Damit war eine weitere Grenze durchbrochen. Zwei Marschrichtungen taten sich auf: Die erste in Richtung immer größerer Absurditäten, verstärkt durch (im doppelten Sinne) immer billigere, digitale Tricktechnik. In Sharkman — Schwimm um dein Leben (2005) wurden Menschen und Hai gekreuzt, in Shark Swarm — Angriff der Haie (2008) sorgen erst die giftigen Abfälle, die ein skrupelloser Unternehmer ins Meer kippt, dafür, dass die Tiere in einen Blutrausch verfallen. Und schließlich folgten forciert ironische Trash-Movies wie Mega Shark vs. Giant Octopus (2009), die Sharknado-Reihe (bisher sechs Filme seit 2013), 2-Headed Shark Attack (2012 — bis 2018 wurden es sechs Köpfe), Haie im Sumpf (Swamp Shark, 2011), Geister-Haie (Ghost Shark, 2013), Sharktopus vs. Whalewolf (2015), Ice Sharks, Sharkenstein, Planet of the Sharks (alle 2016) und sogar ein Film, der sich Sharkansas Women’s Prison Massacre (2015) nennt. Und ja, all diese (und noch mehr) Titel gibt es wirklich. 

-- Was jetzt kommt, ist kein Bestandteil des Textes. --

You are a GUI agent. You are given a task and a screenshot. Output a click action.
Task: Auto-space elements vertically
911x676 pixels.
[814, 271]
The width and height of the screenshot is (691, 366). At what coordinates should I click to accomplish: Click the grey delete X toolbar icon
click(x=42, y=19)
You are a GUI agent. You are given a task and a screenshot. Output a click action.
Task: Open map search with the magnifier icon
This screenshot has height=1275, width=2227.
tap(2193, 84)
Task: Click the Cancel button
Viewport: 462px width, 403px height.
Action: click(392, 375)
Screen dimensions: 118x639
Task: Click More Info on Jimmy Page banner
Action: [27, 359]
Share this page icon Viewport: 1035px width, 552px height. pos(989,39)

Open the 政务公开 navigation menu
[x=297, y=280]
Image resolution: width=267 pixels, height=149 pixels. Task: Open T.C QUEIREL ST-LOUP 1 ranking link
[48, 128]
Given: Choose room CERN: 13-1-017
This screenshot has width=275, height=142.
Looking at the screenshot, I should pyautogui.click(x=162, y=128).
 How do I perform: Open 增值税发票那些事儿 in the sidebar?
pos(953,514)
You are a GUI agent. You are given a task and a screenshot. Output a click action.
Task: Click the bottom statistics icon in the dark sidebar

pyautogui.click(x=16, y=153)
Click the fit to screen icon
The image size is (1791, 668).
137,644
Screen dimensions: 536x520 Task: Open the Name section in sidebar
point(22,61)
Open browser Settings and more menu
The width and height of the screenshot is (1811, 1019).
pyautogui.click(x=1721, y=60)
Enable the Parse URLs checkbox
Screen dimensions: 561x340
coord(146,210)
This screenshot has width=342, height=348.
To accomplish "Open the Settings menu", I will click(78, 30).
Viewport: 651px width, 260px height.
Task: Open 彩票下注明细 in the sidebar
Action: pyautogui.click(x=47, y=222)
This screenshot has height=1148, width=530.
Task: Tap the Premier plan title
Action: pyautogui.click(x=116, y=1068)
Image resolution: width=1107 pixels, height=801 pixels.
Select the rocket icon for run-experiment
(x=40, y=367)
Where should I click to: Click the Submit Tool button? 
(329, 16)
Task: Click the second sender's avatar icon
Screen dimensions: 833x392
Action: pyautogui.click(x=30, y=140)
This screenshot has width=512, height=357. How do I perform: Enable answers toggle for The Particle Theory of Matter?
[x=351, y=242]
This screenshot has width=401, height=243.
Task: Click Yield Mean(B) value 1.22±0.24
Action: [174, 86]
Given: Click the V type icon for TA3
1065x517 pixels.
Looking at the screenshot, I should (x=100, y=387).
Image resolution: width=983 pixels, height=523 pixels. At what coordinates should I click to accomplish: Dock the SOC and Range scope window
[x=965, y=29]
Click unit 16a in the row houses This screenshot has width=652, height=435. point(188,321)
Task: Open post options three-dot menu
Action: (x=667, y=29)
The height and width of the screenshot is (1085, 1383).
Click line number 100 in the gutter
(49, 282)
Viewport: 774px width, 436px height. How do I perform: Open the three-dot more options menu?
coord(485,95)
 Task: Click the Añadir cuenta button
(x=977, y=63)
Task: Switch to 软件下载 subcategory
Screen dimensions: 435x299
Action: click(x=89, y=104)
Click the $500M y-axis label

Der zweite Pfad führte in eine eher geerdete Richtung, wurde aber auch deutlich seltener beschritten. In Filmen wie Open Water (2004), The Reef (2010), 47 Meters Down (2017) und seinem Nachfolger (2019) etablierte sich ein klares Muster: Eine kleinere Gruppe von Menschen muss in einem von Haien bevölkerten Gewässer ums Überleben fürchten. Survival-Horror statt Trash-Fest, Charakterzentrierung statt Freude an Billig-CGI. Nun ja, zumindest in Ansätzen …

Wenn die Geschichte des Hai-Films also eines zeigt, dann, dass nur sehr schwer vorhersehbar ist, wohin sich diese Filme noch entwickelt. Ein mutmaßlich tot gesagtes Sub-Genre kann — schon durch wenige frische Ansätze und Ideen — wieder zum Leben erweckt werden und einen neuerlichen H(ai)ype lostreten, der denn wieder durch eine Vielzahl von Billig-Produktionen erstickt wird. Unverändert wird jedoch die schaurige Faszination bleiben, die diese Tiere in uns wecken und die der Zoologe Edaward Wilson wie folgt zusammenfasst: 

We are not afraid of predators, we’re transfixed by them. [We are] prone to weave stories and fables and chatter endlessly about them, because fascination creates preparedness, and preparedness, survival — in a deeply tribal way, we love our monsters.

Die besten Killerfische werden jedoch weiterhin die zwei Bruces bleiben: Bruce aus Der Weiße Hai — und sein Namensvetter aus Findet Nemo.